Directions for this task =
Beginning with the line that has "Where should I click to: Click" and ending with the line that has "Given: Activate the", retype the entries below exactly, except for the pictures.

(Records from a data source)
################
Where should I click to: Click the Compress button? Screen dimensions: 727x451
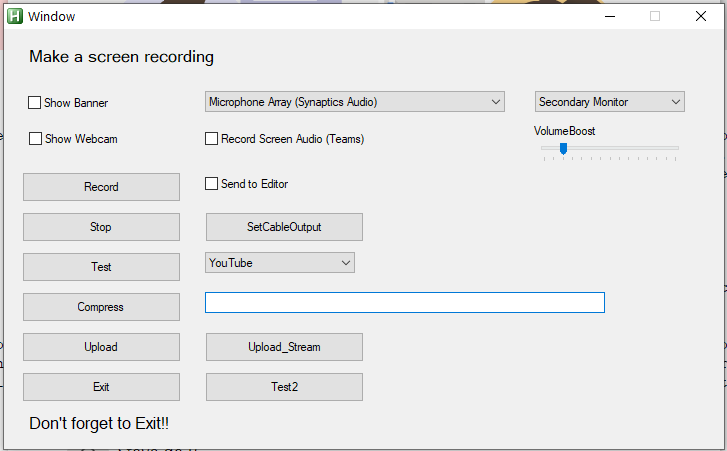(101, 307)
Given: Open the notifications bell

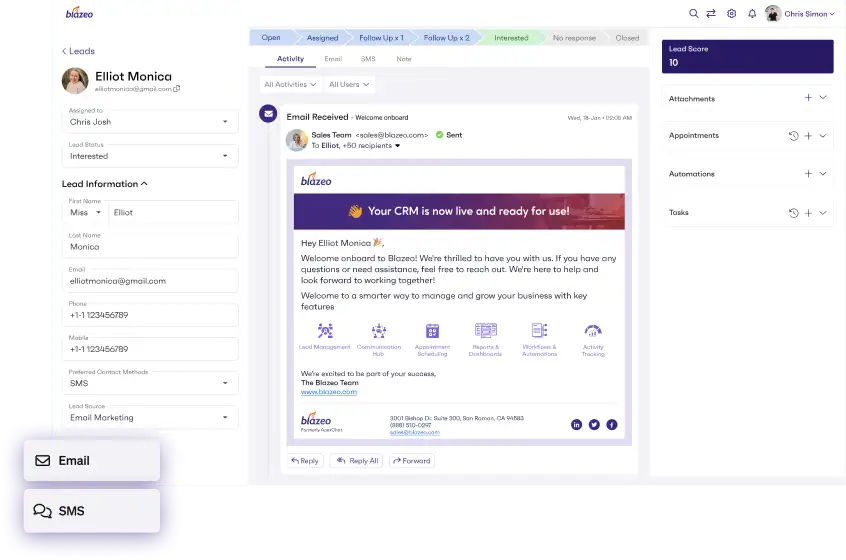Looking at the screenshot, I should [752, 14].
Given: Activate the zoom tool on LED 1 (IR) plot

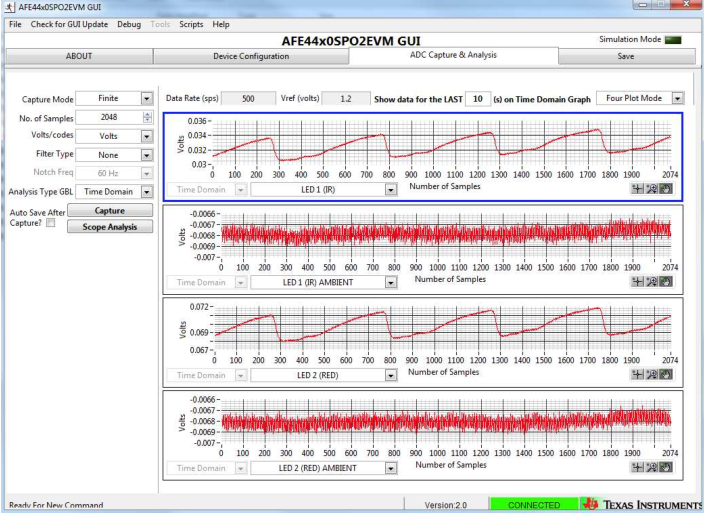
################
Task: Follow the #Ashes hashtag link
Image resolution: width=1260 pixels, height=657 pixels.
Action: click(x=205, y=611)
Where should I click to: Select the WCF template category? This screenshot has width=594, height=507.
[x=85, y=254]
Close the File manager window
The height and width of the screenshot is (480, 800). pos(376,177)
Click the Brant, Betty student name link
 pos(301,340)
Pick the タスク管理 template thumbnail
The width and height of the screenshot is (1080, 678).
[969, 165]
################
Solution to the problem =
Where should I click to: Click the Compress button? Screen dimensions: 727x451
(101, 307)
Given: Open the notifications bell

Looking at the screenshot, I should [752, 14].
Given: Activate the zoom tool on LED 1 (IR) plot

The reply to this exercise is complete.